31 December 2020

The Rescue Home for Unmarried Pregnant Women

Children in early perambulator, ca 1890s. From UDSH.
In the 1890s a home for unmarried pregnant women was founded in downtown SLC.
The Rescue Home was established in SLC in March 1892 as “a place of refuge and assistance to friendless, destitute and fallen women…[and] to offer an avenue of escape from their life of shame.”

It was run by several prominent women including Cornelia Paddock (an anti-polygamist and novelist), Anna Plummer (schoolteacher), Dr. Ellen B. Ferguson (Mormon convert and suffragist), and others. Similar homes had been established in other cities in the US.

The first location in SLC was opened in Feb 1893 at 517 S 500 East, which was the home of Dr. Helen Ritchie who also served as the first matron. The house was a one-story frame structure which burned down in Nov 1893 and has been replaced by a still standing historic apartment building.

The Rescue Home was originally intended as a voluntary private rehabilitation home for both female prostitutes and unmarried pregnant women of all backgrounds, class, color, and conditions.

By 1899 it had morphed into an institute partially funded by the SLC Council (paid by the fines of prostitutes) and used by the SLC Police and Courts as a quasi-penal institution for runaway girls and prostitutes.

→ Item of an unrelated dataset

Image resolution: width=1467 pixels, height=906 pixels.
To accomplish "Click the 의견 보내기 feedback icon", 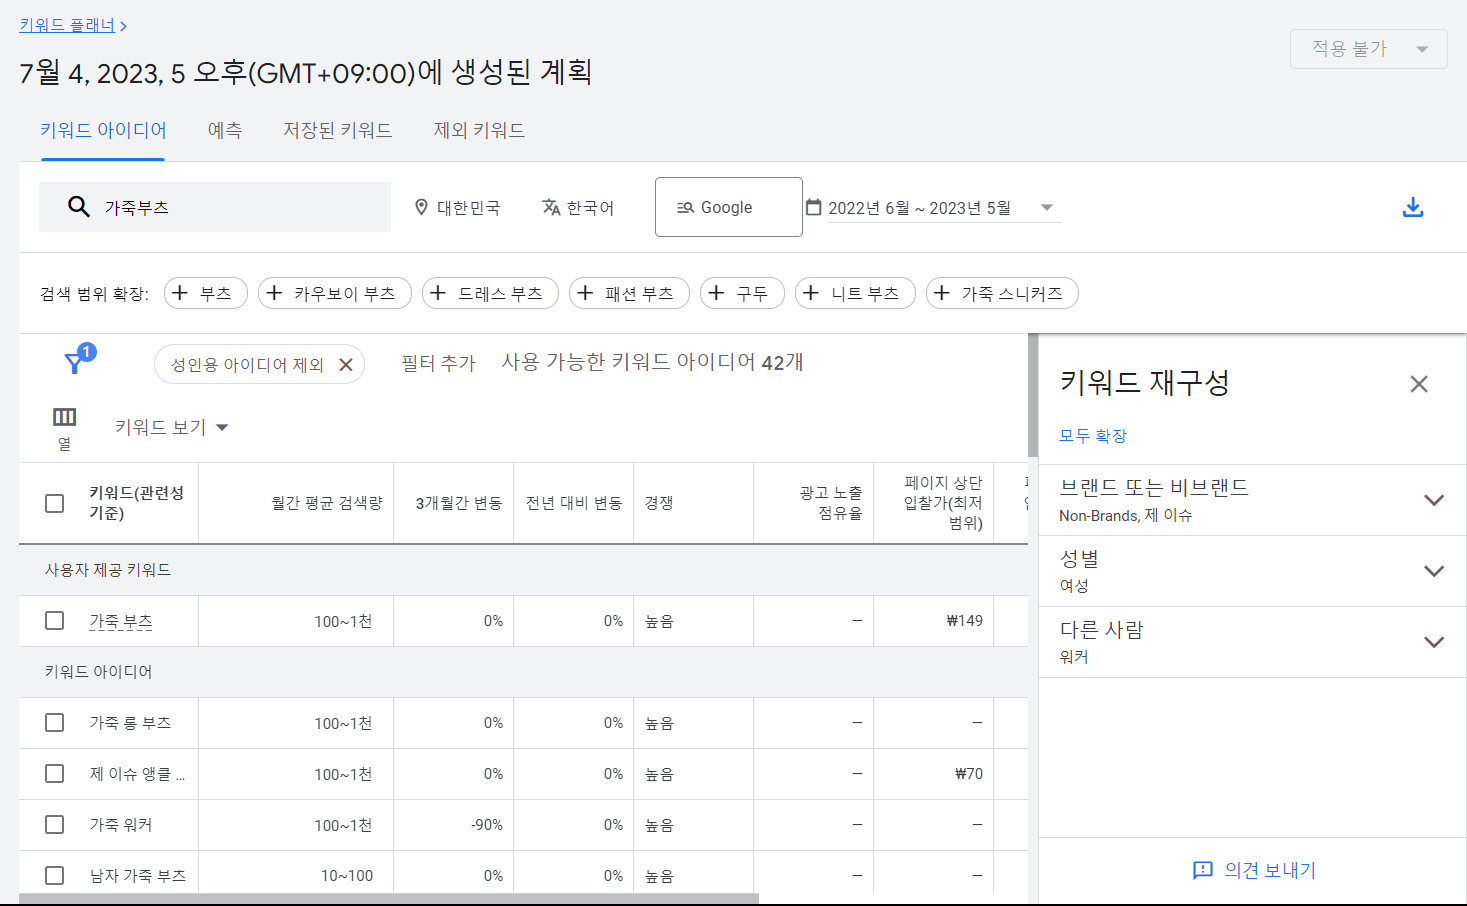I will 1203,870.
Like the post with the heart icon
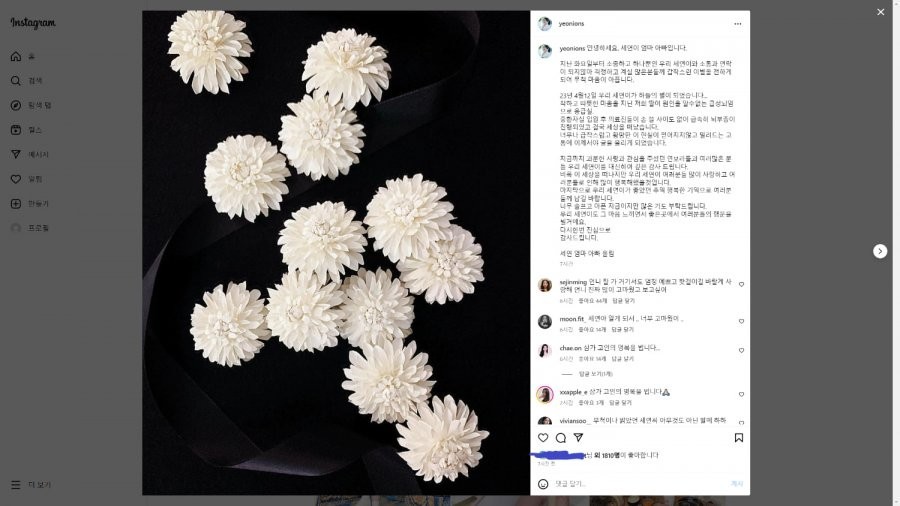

The Rescue Home taught employable skills such as sewing and housekeeping and provided free medical care for their residents. The residents were required to relinquish their past and strive for matrimony, or at least domestic service.

Some women found the home to be helpful and found jobs and husbands. Not all women found the life offered by the Rescue Home to be appealing.

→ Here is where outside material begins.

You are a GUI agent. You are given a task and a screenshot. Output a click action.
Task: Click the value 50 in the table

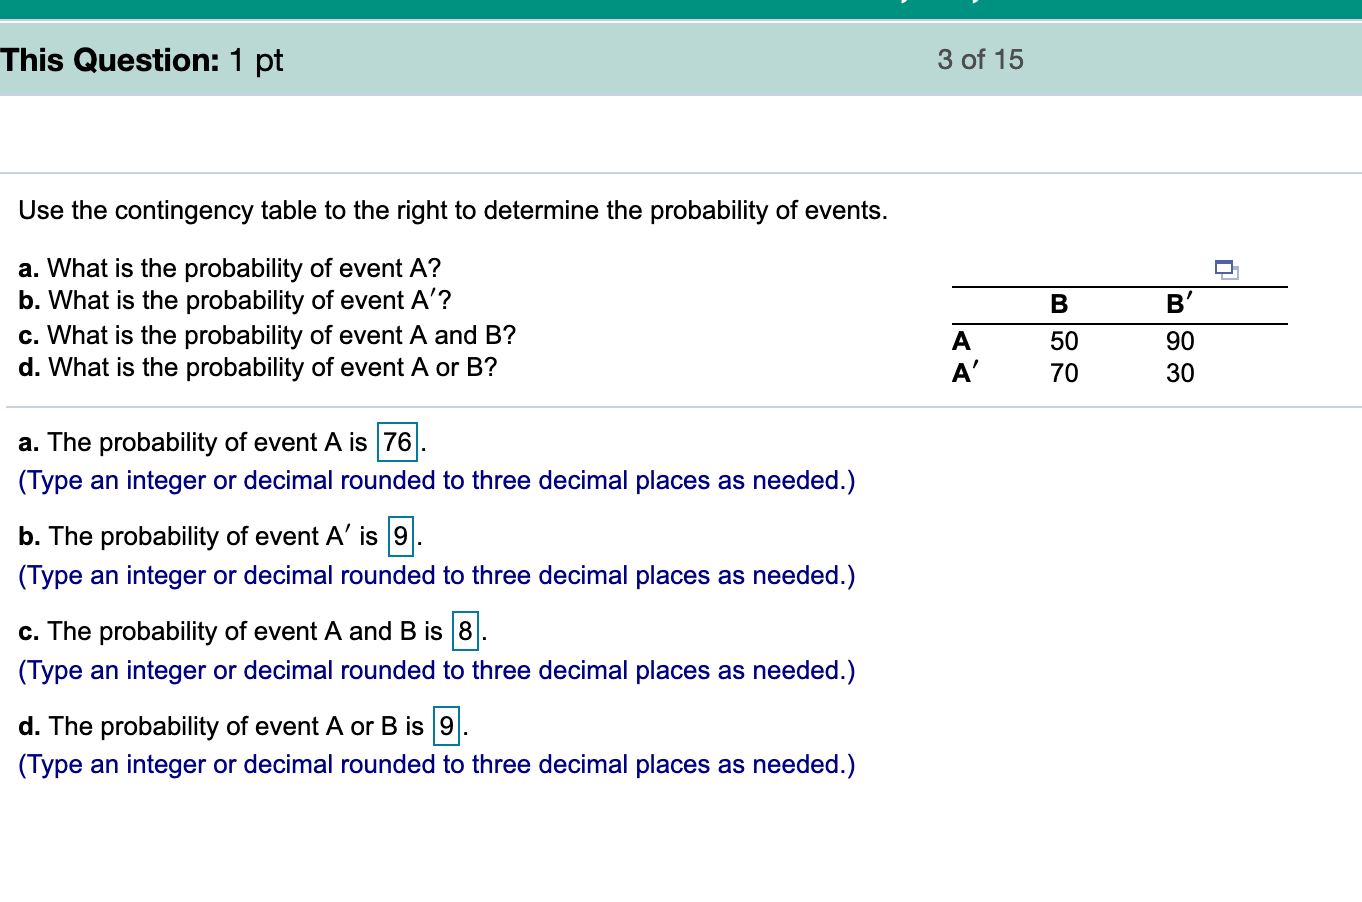coord(1063,341)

A woman who gave her name as Sally Walters was arrested for prostitution in Feb 1896 and was given the choice of paying a $10 fine (~$300 today), jail time, or going to the Rescue Home. She told the judge that she was not interested in marriage and could not raise her child on the wages paid for “honest work” as provided by the Rescue Home. As she could not pay the fine, she was taken to jail.